Rendicontazione di sostenibilità, la Commissione giuridica vota sulle modifiche alle direttive CRSD e CSDDD

La Redazione
16 Ottobre 2025

La Commissione giuridica del Parlamento europeo ha approvato la propria posizione sulla proposta di direttiva che modifica le direttive CSRD e CSDDD introducendo semplificazioni e nuovi limiti agli obblighi di rendicontazione.

Il 13 ottobre 2025, la commissione giuridica (JURI) del Parlamento europeo ha adottato la relazione riguardante la proposta di direttiva che modifica le direttive 2006/43/CE, 2013/34/UE, (UE) 2022/2464 (CSRD, Corporate Sustainability Reporting Directive) e (UE) 2024/1760 (CSDDD, Corporate sustainability due diligence directive), al fine di semplificare alcune disposizioni relative alla rendicontazione societaria di sostenibilità e al dovere di diligenza ai fini della sostenibilità, nell’ambito del c.d. Pacchetto Omnibus.

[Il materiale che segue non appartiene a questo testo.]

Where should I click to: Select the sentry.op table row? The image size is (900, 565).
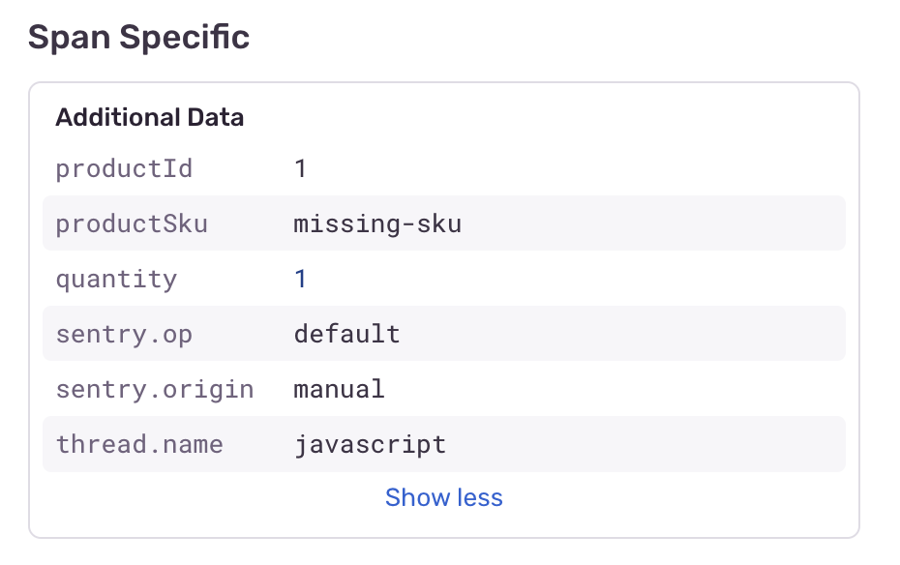pos(443,333)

La Commissione ha votato, in particolare, per nuove soglie e modalità di applicazione delle normative sulla rendicontazione della sostenibilità (CSRD) e sulla due diligence (CSDDD).

Nel primo caso, viene confermata la riduzione della rendicontazione di sostenibilità, che resta obbligatoria per le grandi imprese – con oltre 1000 dipendenti in media e con un fatturato annuo netto superiore a 450 milioni di euro. Per tutte le altre imprese, la rendicontazione di sostenibilità sarebbe su base volontaria, secondo gli standard predisposti ad hoc.

La stretta riguarda anche l’applicazione della CSDDD: le norme di due diligence che impongono alle imprese di prevenire e limitare il loro impatto negativo sui diritti umani e sull’ambiente sarebbero applicabili solo alle grandi imprese dell’UE (con più di 5.000 dipendenti e un fatturato netto annuo superiore a 1,5 miliardi di euro).